До меня не сразу дошло, чего от меня хочет Камориль. Я смотрел в бездонные черные очи Варамиры и шептал полузабытые стихи: «Размах крыла-руки, глаза — как угольки, их черное стекло во льду седой тоски…»
— Мйар, мать твою! — рявкнул Камориль. — У нас гости!
— Кто? — удивился я.
— А я почем знаю? Сработало заклинание, которое я с Эль-Марко сплел.
— И что там за?..
— Эль-Марко ждал нас на крыше здания. Где он сейчас, я не знаю. Но мне может понадобиться твоя помощь… пошли, узнаем, что там такое.
— Погоди! — я отложил документы и фото. — А что за заклинание ты на дверь привязал?
— Два. Два заклинания, — поправил сам себя Камориль. Молния на его высоких сапога пропела два раза. — Одно — сигнальное, а другое, — с зажимом струны, — «Красное Лезвие Гуманности».
— Что?! — я опешил. — Ты что, сдурел?
— Сдурел я или нет, это мы сейчас проверим. Обувайся.
Я скользнул в свои кеды и даже не стал их шнуровать, так, заправил шнурки за язычок.
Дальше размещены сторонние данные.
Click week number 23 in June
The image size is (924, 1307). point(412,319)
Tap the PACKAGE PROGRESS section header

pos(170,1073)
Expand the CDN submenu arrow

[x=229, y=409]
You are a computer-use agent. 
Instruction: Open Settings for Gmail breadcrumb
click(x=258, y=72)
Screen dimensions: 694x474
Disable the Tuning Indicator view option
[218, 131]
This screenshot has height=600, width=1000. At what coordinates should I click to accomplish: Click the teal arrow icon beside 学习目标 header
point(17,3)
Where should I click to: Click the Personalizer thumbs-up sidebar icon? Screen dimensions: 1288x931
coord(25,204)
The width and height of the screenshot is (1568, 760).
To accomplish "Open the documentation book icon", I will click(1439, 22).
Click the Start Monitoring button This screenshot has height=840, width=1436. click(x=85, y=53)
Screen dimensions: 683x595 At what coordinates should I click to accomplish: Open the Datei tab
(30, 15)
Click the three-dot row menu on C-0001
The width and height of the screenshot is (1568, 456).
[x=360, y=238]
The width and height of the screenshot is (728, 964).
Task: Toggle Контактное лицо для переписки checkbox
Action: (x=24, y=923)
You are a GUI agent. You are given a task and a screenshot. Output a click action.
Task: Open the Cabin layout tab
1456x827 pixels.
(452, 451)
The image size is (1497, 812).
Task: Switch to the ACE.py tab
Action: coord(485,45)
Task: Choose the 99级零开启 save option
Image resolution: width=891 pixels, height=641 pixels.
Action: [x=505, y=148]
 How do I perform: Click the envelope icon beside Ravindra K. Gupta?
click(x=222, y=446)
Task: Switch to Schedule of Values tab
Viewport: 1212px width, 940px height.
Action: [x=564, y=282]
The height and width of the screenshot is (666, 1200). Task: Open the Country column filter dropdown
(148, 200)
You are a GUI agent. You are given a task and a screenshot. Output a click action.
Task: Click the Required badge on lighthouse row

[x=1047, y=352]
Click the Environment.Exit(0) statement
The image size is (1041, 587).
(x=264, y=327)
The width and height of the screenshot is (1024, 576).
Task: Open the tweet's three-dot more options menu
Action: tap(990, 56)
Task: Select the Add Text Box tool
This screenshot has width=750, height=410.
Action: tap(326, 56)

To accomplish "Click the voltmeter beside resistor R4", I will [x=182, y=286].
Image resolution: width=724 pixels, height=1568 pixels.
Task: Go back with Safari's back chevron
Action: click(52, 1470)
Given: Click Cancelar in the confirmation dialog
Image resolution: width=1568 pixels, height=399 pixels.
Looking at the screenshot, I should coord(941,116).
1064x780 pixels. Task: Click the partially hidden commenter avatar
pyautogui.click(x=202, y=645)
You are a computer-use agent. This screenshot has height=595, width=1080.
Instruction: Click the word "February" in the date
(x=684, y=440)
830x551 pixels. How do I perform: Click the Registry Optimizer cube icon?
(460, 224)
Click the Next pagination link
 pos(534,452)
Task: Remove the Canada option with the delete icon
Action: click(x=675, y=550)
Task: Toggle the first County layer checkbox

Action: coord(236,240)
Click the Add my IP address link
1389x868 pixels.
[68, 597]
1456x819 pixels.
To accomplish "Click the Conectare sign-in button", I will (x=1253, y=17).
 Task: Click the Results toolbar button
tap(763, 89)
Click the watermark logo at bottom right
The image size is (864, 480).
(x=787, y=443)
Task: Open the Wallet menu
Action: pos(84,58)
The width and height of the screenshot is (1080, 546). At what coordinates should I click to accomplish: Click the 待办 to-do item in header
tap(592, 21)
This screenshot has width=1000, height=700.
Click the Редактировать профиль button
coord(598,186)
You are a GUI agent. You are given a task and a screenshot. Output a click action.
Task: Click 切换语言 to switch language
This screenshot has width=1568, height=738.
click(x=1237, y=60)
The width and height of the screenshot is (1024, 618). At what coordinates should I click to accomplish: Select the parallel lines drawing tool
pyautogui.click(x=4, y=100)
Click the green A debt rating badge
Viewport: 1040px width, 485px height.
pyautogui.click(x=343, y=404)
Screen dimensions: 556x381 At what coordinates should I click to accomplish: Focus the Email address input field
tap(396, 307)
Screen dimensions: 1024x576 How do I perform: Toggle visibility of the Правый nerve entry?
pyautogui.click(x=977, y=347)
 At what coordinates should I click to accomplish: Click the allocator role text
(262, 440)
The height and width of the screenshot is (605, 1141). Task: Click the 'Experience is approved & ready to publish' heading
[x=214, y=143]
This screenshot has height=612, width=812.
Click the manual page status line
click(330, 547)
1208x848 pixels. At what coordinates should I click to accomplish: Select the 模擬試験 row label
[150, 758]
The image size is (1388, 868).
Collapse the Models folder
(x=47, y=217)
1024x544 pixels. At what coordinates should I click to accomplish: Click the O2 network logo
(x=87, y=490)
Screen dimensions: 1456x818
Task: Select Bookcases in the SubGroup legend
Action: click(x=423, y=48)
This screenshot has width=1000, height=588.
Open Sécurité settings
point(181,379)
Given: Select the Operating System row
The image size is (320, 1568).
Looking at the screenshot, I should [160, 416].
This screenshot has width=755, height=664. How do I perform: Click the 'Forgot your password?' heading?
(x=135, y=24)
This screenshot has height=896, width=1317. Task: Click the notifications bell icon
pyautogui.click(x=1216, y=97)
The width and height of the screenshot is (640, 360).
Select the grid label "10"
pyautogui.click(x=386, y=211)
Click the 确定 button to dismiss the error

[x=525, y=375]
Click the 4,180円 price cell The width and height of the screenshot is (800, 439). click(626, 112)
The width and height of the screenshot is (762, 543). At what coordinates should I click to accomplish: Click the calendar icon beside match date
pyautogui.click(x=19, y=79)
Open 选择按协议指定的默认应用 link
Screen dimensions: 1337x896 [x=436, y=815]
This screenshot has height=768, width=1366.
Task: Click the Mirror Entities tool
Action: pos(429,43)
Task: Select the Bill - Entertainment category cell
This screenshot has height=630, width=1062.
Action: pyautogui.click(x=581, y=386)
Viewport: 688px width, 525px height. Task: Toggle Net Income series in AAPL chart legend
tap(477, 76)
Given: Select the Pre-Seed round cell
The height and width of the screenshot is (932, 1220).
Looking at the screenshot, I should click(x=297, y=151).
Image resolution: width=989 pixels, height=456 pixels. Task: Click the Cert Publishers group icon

Камориль открыл входную дверь. На половой коврик шлепнулась отрезанная кисть. Стены коридора были в свежей еще крови. Кисть была зеленоватая и покрыта густой шерстью с тыльной стороны.
— Я поставил лезвие на любую материальную нечеловечину, — Камориль наклонился над отрубленной конечностью. — А бывший хозяин вот этого сейчас, наверное, убегает со всей возможной скоростью, оставляя по себе след крови.
Я вдохнул запах этой крови и чуть не раскашлялся.